▶ _Required work_: Your reply should consist only of the lines from the one with "The height and" through the end of the entries, transcribed exactly. Pictures stay out.

(Dataset entries)
· · · · · · ·
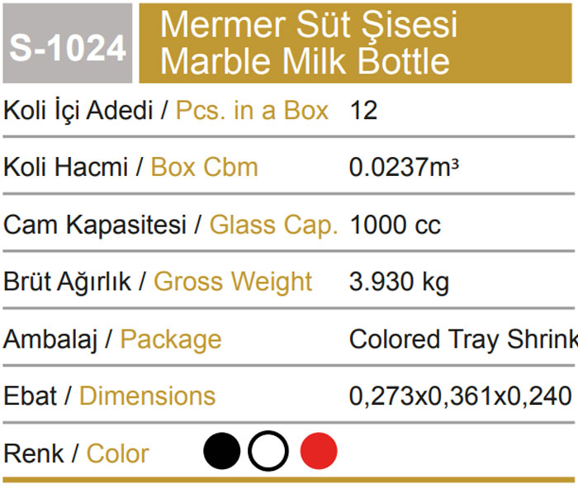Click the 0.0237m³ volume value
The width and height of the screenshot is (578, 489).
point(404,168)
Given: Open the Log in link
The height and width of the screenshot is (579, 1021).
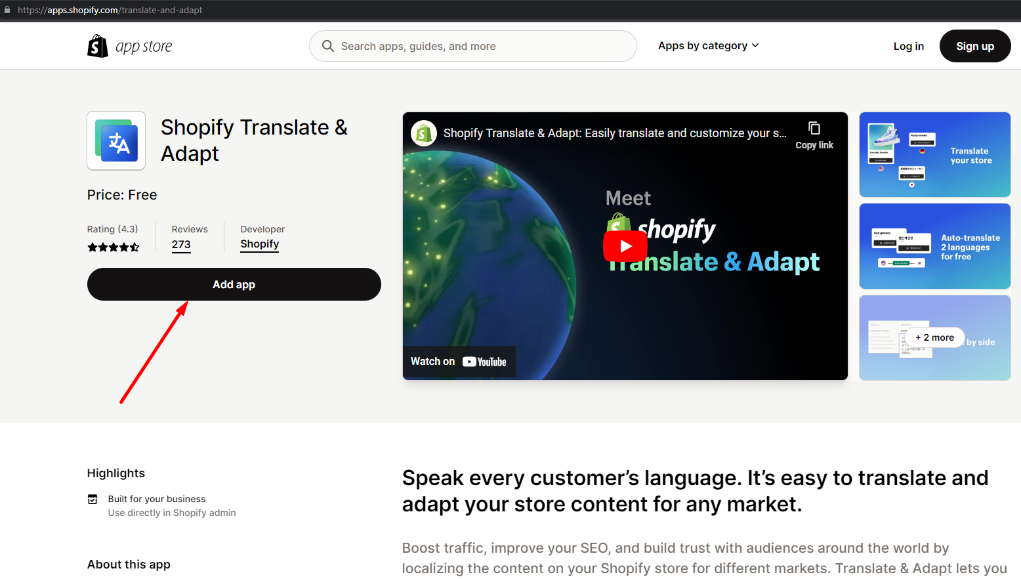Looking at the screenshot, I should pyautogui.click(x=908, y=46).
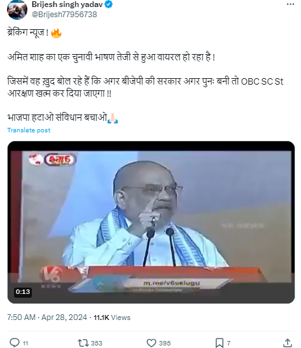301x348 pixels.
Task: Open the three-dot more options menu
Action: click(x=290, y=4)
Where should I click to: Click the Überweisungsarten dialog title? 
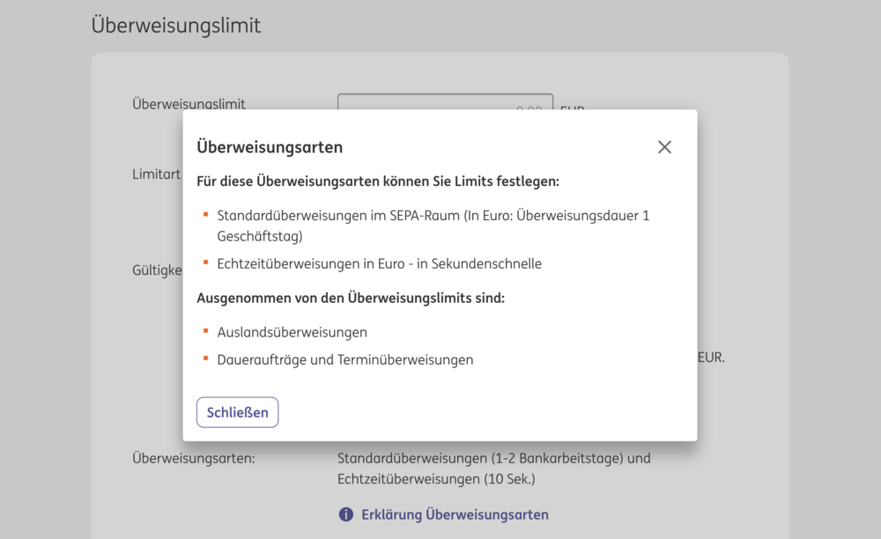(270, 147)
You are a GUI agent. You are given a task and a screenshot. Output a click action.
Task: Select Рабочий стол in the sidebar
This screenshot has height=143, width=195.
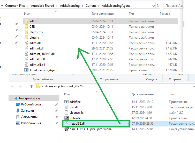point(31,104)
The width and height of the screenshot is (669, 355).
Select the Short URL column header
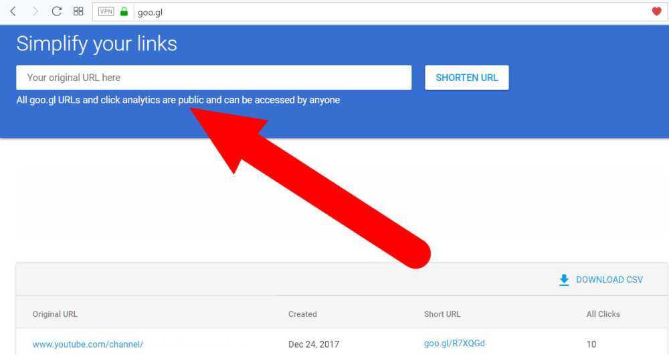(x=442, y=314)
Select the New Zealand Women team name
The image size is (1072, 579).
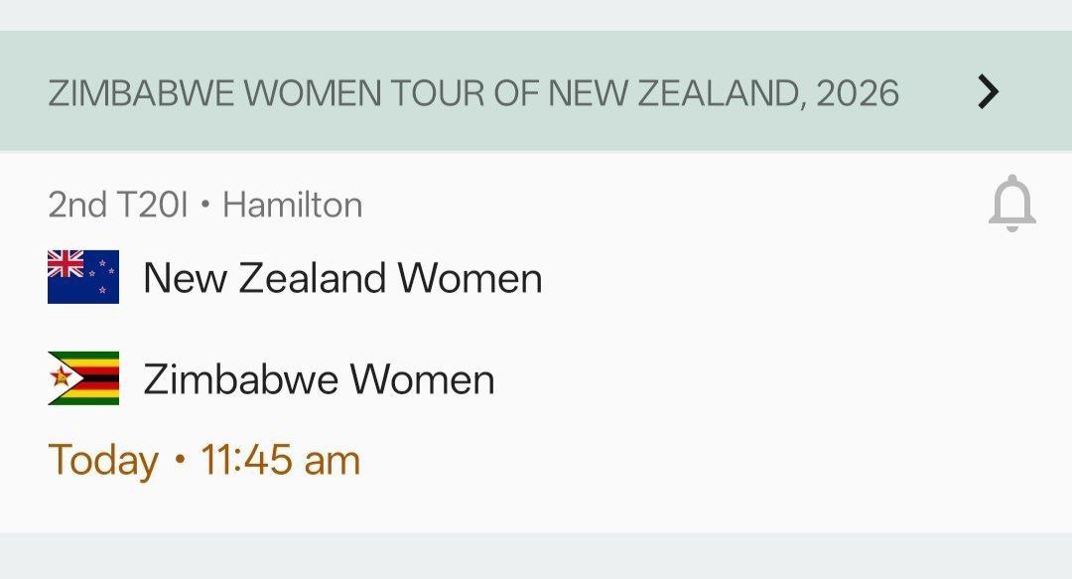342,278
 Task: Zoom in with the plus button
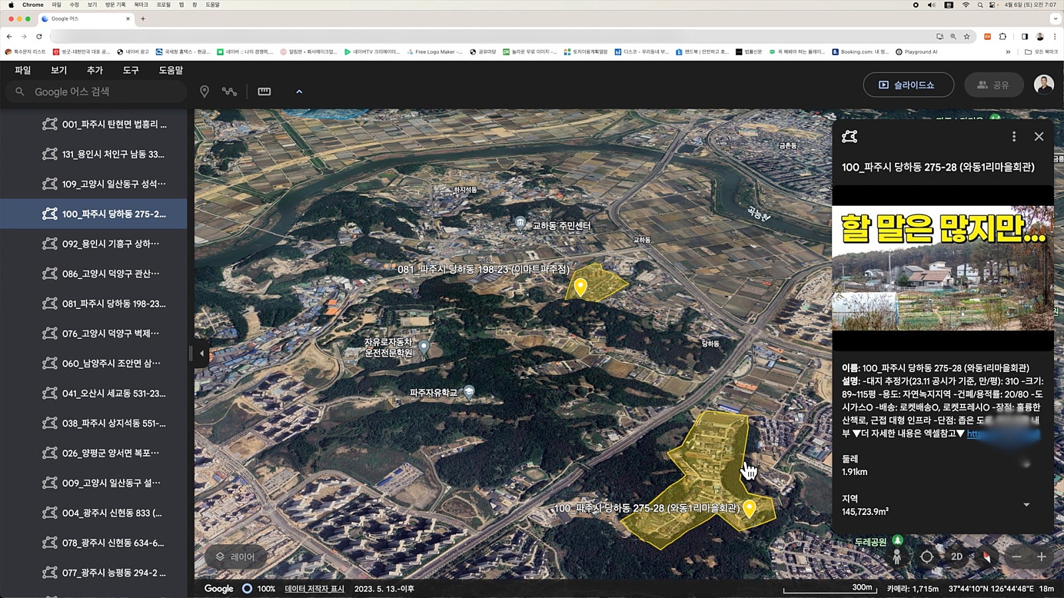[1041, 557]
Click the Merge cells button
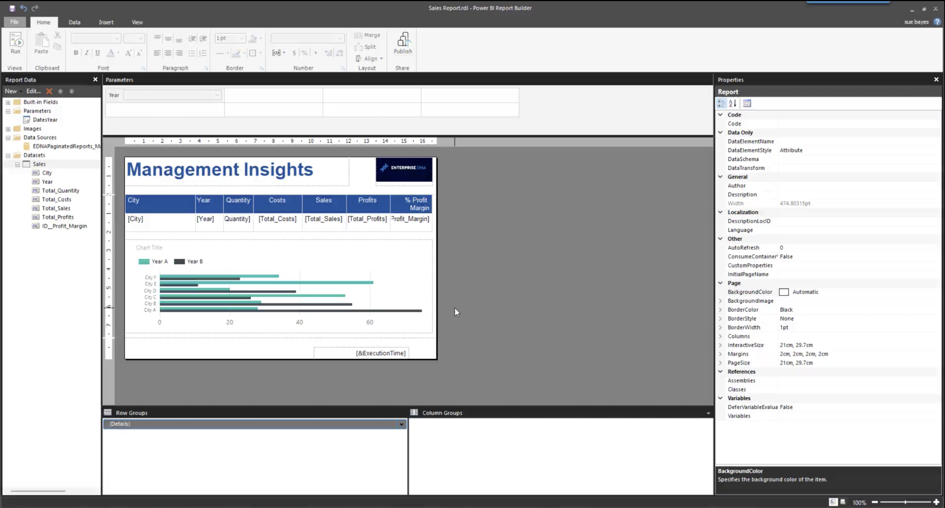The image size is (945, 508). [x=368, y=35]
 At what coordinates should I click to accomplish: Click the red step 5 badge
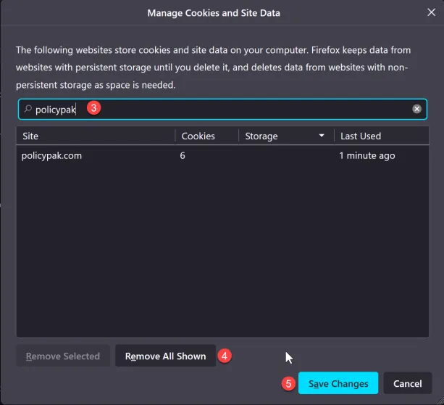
· · · · · · ·
▶ _Answer for the task_:
The height and width of the screenshot is (579, 1021).
Looking at the screenshot, I should pyautogui.click(x=908, y=46).
301x348 pixels.
Task: Open the three-dot more options menu
Action: click(x=290, y=4)
Where should I click to: Click the Überweisungsarten dialog title? 
(270, 147)
You are a GUI agent. You are given a task and a screenshot. Output a click action.
Task: Select Рабочий стол in the sidebar
This screenshot has height=143, width=195.
point(31,104)
The width and height of the screenshot is (669, 355).
Select the Short URL column header
(x=442, y=314)
Select the New Zealand Women team name
The image size is (1072, 579).
342,278
 Task: Zoom in with the plus button
[1041, 557]
Click the Merge cells button
The image size is (945, 508). [x=368, y=35]
 At what coordinates should I click to accomplish: Click the red step 5 badge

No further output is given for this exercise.